SOL price dynamics (Source: TradingView)
Technical indicators reflect this fragility. The 20-day and 50-day EMAs have turned into overhead resistance, while the Supertrend indicator remains bearish. On the upside, $187 marks the first recovery target, followed by stronger resistance at $205–$210. A breakout above this band would be needed to reestablish positive momentum and set up a move toward $230.
Market data corroborates the weakness. According to CoinGlass, Solana has seen cumulative outflows of about $400 million over the past three days, with another $30 million exiting exchanges on October 17 alone. These consistent outflows point to traders locking in profits after the sharp run-up to $260 earlier this month. The reversal underscores investor caution amid global market volatility, even as speculative interest around ETF approval remains elevated.
ETF catalyst provides long-term anchor
Despite short-term weakness, Solana’s long-term narrative remains constructive. The 21Shares Solana ETF was officially registered on the Cboe BZX Exchange following the filing of Form 8-A with the U.S. Securities and Exchange Commission. This step positions Solana alongside Bitcoin and Ethereum as a regulated, ETF-accessible digital asset, a milestone expected to attract institutional participation once trading commences.
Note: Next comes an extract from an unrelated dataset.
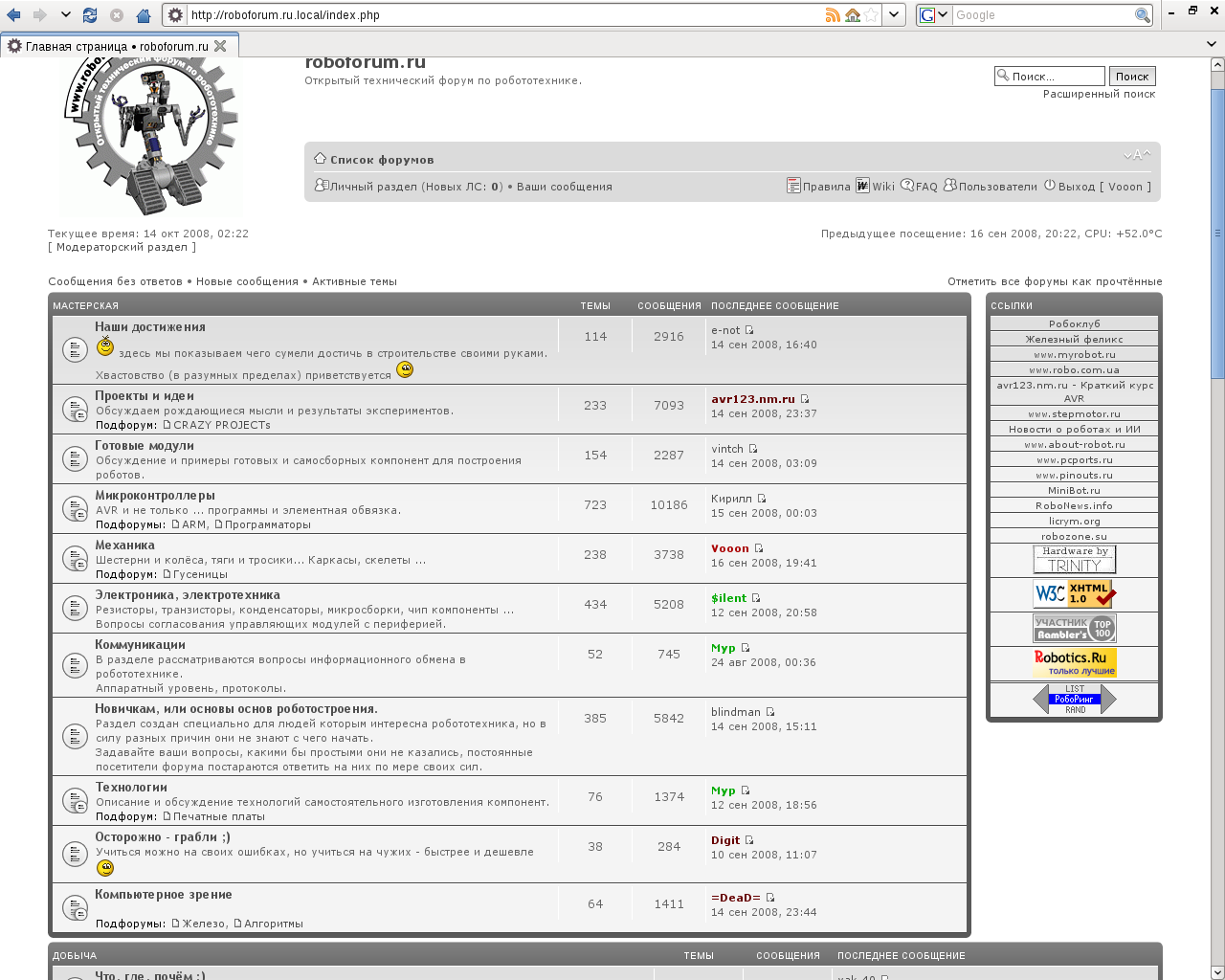
Task: Click the Robotics.Ru banner image
Action: (1075, 662)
However, the near-term reaction has been subdued. With the launch timeline yet to be confirmed, traders appear hesitant to re-enter aggressively, preferring to wait for official approval and clearer signals from the broader crypto market. Analysts note that while ETF inflows could eventually provide a strong structural bid, short-term corrections may persist until on-chain metrics and exchange flows stabilize.
Outlook
As previously analyzed, Solana’s long-term structure remains anchored in a broad ascending trend that has repeatedly found support along the $175–$180 zone. The current test of this area will determine whether the bullish structure holds. A rebound from these levels could reestablish confidence and attract dip buyers, particularly if ETF headlines resurface. Conversely, a breakdown below $175 would confirm the bearish triangle and open a path toward $150.
For now, Solana’s trajectory hinges on whether capital flows can stabilize and technical support withstands pressure. With ETF anticipation still in play, traders are likely to watch for a shift in sentiment that could restore momentum in the weeks ahead.